To be honored are Dr. Jim Ross, Tara Shepherd, Joy Springer, Rev. C.E. McAdoo and Diane Curry, said an an e-mail I received from Marion Humphrey, a Presbyterian pastor who’s a member of the organization. This list doesn’t include two of the final members of the School Board — Greg Adams and Leslie Fisken. Humphrey was an attorney and McAddo, Ross and Curry plaintiffs in a state lawsuit challenging the state takeover.

I was told Humphrey gave an impassioned speech Friday night at a dinner for the Legislative Black Caucus. He reiterated his criticism of the continued state control of the district, though only 3 of 48 schools fail to meet state proficiency standards and is otherwise making progress. The state, on the other hand, has insisted through Education Commissioner Johnny Key that it must retain control For its part, the state has continued press to drain students and dollars  through creation of new charter schools and forbearance for poor charter schools in Little Rock.

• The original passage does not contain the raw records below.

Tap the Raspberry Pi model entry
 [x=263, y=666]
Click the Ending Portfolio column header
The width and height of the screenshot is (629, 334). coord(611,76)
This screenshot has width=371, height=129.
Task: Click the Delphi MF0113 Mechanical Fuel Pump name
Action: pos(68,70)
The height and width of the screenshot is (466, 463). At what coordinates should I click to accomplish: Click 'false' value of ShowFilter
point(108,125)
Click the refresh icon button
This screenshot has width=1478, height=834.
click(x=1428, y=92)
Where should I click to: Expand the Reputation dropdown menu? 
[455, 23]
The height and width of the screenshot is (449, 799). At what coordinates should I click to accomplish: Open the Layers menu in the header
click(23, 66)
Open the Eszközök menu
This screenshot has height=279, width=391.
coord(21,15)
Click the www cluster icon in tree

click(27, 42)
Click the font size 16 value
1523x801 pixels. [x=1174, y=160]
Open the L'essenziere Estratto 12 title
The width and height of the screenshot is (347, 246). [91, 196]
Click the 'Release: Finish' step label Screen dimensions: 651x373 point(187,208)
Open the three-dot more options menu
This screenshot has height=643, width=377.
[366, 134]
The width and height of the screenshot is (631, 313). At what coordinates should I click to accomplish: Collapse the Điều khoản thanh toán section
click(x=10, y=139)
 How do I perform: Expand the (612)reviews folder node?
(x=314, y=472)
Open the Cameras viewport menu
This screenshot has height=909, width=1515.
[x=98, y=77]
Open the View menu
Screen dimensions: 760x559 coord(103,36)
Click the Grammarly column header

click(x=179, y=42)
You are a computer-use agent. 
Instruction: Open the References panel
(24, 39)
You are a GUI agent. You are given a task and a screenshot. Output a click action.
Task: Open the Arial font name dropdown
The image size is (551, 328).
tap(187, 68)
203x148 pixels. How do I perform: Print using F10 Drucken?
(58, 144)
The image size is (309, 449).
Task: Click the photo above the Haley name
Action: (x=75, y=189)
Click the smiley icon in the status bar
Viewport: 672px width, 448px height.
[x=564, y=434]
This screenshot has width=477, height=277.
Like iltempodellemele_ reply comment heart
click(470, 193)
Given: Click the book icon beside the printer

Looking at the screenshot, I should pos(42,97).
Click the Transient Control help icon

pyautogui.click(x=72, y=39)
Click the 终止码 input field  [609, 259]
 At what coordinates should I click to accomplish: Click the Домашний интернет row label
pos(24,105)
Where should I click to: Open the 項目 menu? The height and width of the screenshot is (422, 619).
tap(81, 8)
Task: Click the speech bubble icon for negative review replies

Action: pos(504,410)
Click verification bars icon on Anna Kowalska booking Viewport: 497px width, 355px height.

Humphrey’s remarks also touched on the failure of city elected officials to stand up for the school district. Good point. To the extent the city’s success is harmed by the public school situation, the Little Rock City Board has a decades-long record of direct contributions to the problem (sweetheart annexations deals) or benign neglect. Mayor Mark Stodola was on hand for Humphrey’s remarks. Has he stood up for return of local control of the schools?


UPDATE: Humphrey confirms his remarks Friday. He said he doesn’t understand why city officials have stood silent on the school takeover, closure of successful schools such as Wilson Elementary and even the loss of Razorback football and independent control of War Memorial Stadium.

He explained that two school board members weren’t included for different reasons. Fisken by her votes was a foe of the black majority on the board and viewed as a supporter of the takeover. Greg Adams, a conciliator by nature, was believed to prefer not to be included in recognition by a group viewed as oppositional.